The study, published in the journal Proceedings of the National Academy of Sciences, was conducted at The Seeing Eye, an organisation in Morristown, New Jersey, that breeds, raises and trains dogs to guide visually impaired people.
"You need your mom, but moms that are too attentive don't give their puppies a chance to respond to small challenges on their own," said lead study author Emily Bray, a postdoctoral researcher at the University of Arizona in the US.
"Puppies need opportunities to deal with obstacles without their mom always being there," Bray said.
The results, showing how early interactions between puppies and their mothers seem to have lasting effects, contribute to an understanding of the long-term effects of maternal style and suggest ways that guide-dog-training organisations might better identify dogs who are more likely to succeed.
To gather information about the puppies' early life experiences, the researchers spent time taking videos and closely observing 23 mothers and their 98 puppies for their first five weeks of life.
"We wanted to know if we could differentiate the moms based on how they interacted with their puppies," Bray said.
"We documented things like her nursing position, how much time she spent looking away from the puppies and how much time she spent in close proximity to her puppies or licking and grooming them," Bray said.
Analysis of the data revealed differences across the mothers, with some being particularly attentive and others less so.

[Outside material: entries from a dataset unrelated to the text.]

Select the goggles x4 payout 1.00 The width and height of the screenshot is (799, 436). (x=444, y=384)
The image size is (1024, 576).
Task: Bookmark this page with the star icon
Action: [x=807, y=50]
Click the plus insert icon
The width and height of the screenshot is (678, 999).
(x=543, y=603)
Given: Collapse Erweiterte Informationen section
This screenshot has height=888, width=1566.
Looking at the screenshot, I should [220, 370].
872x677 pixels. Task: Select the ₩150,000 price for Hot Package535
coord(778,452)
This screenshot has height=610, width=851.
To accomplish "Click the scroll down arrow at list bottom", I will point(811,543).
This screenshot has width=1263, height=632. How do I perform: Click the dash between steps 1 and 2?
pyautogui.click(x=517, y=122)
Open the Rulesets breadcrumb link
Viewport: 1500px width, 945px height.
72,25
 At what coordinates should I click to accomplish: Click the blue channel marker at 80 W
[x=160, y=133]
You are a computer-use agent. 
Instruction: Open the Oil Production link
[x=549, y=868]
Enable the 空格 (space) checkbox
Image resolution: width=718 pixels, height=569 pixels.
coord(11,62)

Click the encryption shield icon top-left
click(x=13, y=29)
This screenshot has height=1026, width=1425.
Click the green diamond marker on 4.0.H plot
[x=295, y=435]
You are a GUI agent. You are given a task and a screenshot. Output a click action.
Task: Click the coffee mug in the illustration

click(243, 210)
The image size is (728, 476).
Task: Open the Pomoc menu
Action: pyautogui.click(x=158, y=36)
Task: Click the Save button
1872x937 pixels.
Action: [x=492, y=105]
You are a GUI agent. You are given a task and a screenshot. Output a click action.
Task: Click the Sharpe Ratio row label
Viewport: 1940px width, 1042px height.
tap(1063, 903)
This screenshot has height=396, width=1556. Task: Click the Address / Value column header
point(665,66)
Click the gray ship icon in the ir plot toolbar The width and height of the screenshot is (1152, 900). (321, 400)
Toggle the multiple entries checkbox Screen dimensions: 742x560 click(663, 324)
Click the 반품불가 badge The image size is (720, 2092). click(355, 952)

When the researchers tracked the puppies a couple of years down the line, they found that those with mothers that were more attentive were less likely to graduate from The Seeing Eye's training programme to become guide dogs.
In particular, those dogs whose mothers nursed more often lying down, as opposed to sitting or standing up, were less likely to succeed.
"If a mother is lying on her stomach, the puppies basically have free access to milk, but if the mother is standing up, then the puppies have to work to get it," said study co-author Robert Seyfarth, Professor at the University of Pennsylvania.
"A hypothesis might be that you have to provide your offspring with minor obstacles that they can overcome for them to succeed later in life because, as we know, life as an adult involves obstacles," Seyfarth added.